You need to understand the SEBI margining to reduce speculation in the market from a slightly different perspective. Will the new SEBI margin rules hit intraday trading in India? The recent restrictions imposed by SEBI on leverage in equity and F&O is likely to be a dampener for volumes on the intraday trading front. That is more in the short to medium term. But in the longer run, it may actually end up beneficial to the markets.

Let us understand how it will impact the role of broker and also the trading investors at large. In the last few days, SEBI put some restrictions with a view to curbing the rampant spread of speculative intraday trading.
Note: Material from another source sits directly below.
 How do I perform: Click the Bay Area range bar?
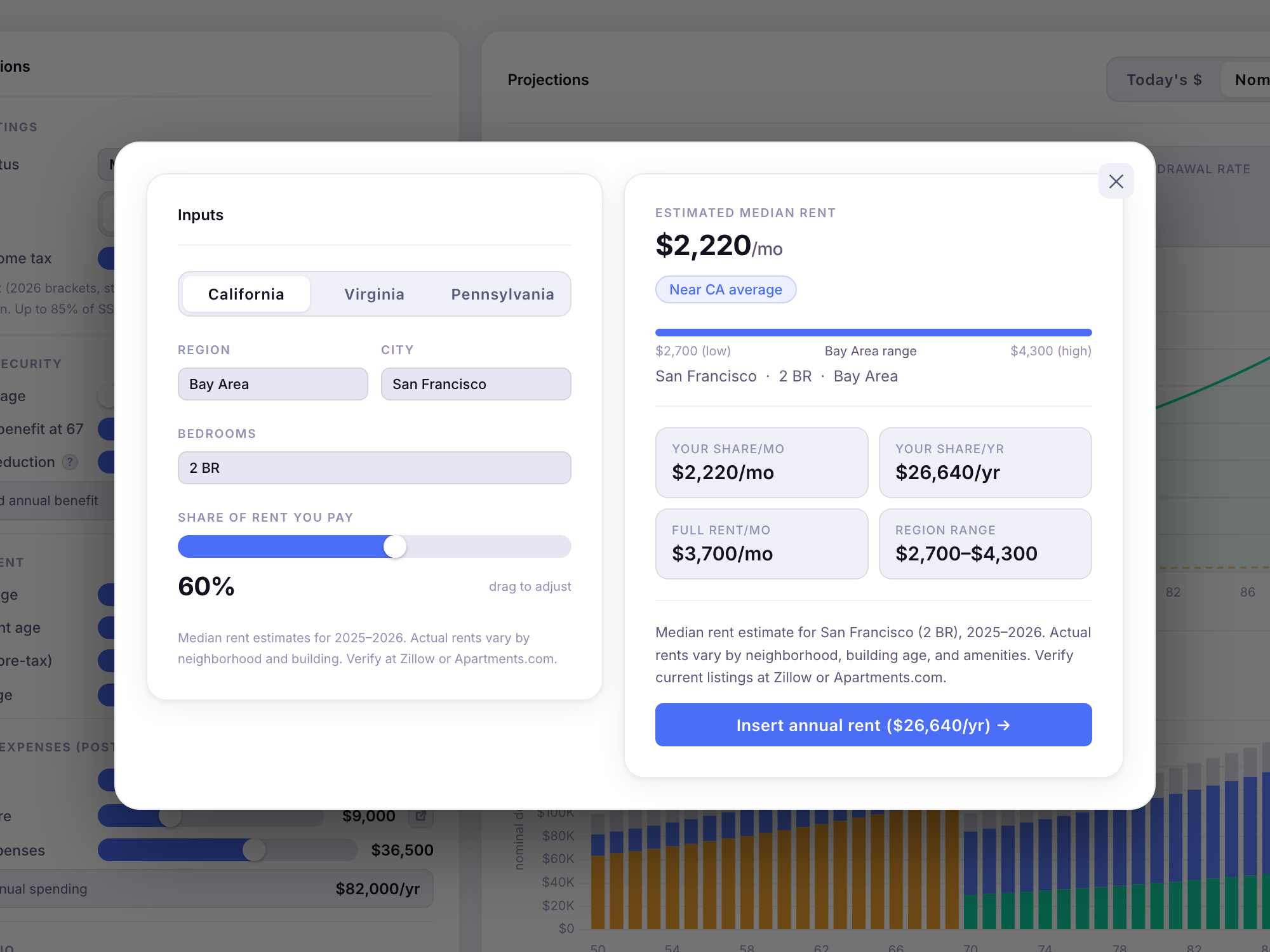(873, 333)
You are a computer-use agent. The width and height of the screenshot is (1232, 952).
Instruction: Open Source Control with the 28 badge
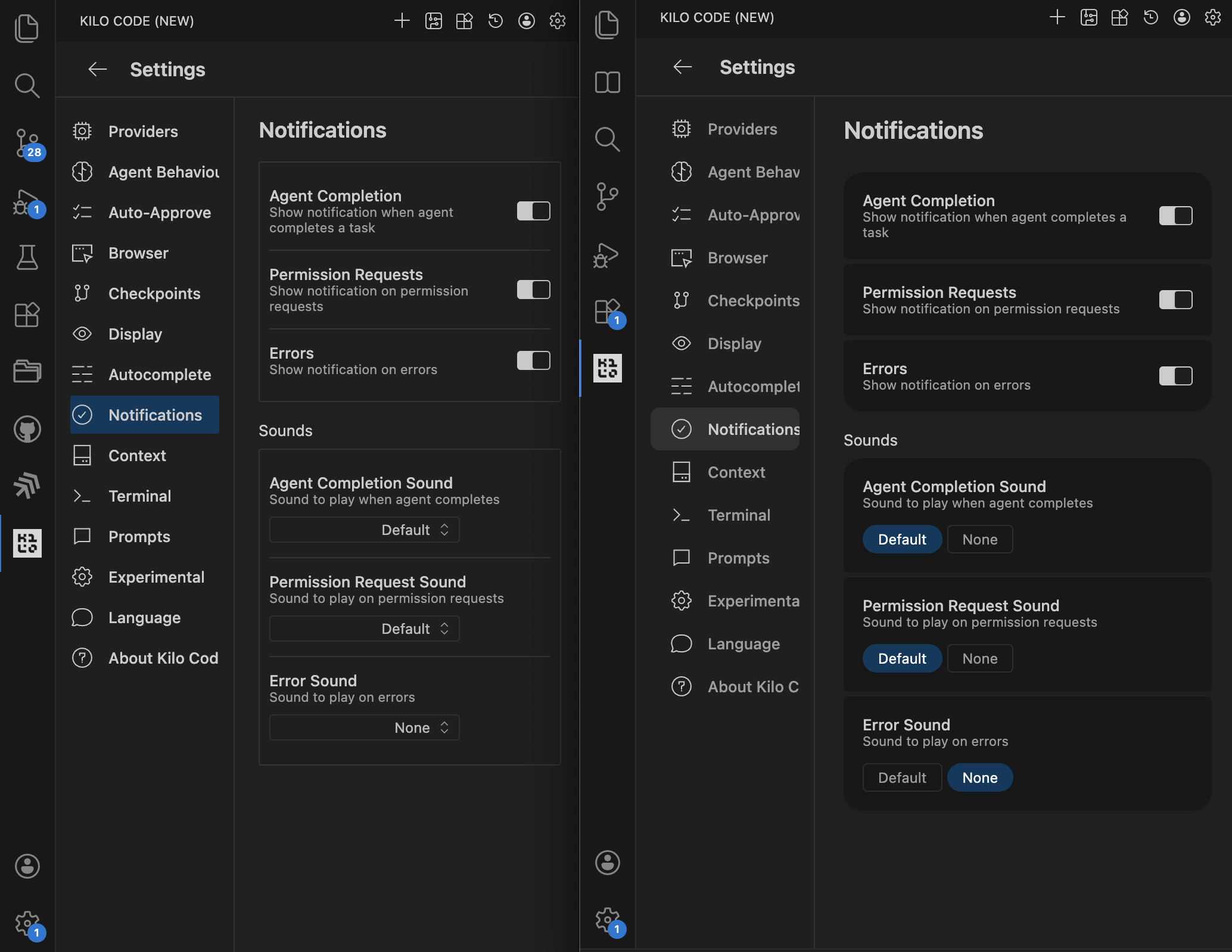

The first measure was to insist on full payment of margins for buying and selling of stocks. While buyers anyways had to pay full margins even in the past, the problem arose in selling. Now, even if a trader wanted to sell intraday, substantial margins would be applicable on the position. Else, the trader will be asked to make a pre pay-in of the shares to avoid paying the margin. But the bigger problem for traders arises on the intraday trading in derivatives (futures and options). The regulator has fixed the basic minimum margin at 12.5% for all positions in F&O. that would restrict the overall leverage in F&O to just about 8 times. Brokers will now have to collect VAR margins plus Exposure Margins even for intraday trades. Even if the trade is clearly an intraday trade, these margins would apply. Currently, brokers offer lower margins for cover trades and bracket trades. Now even that will go. In short, the scope for leverage is being substantially reduced and that is likely to have a bearing on F&O volumes.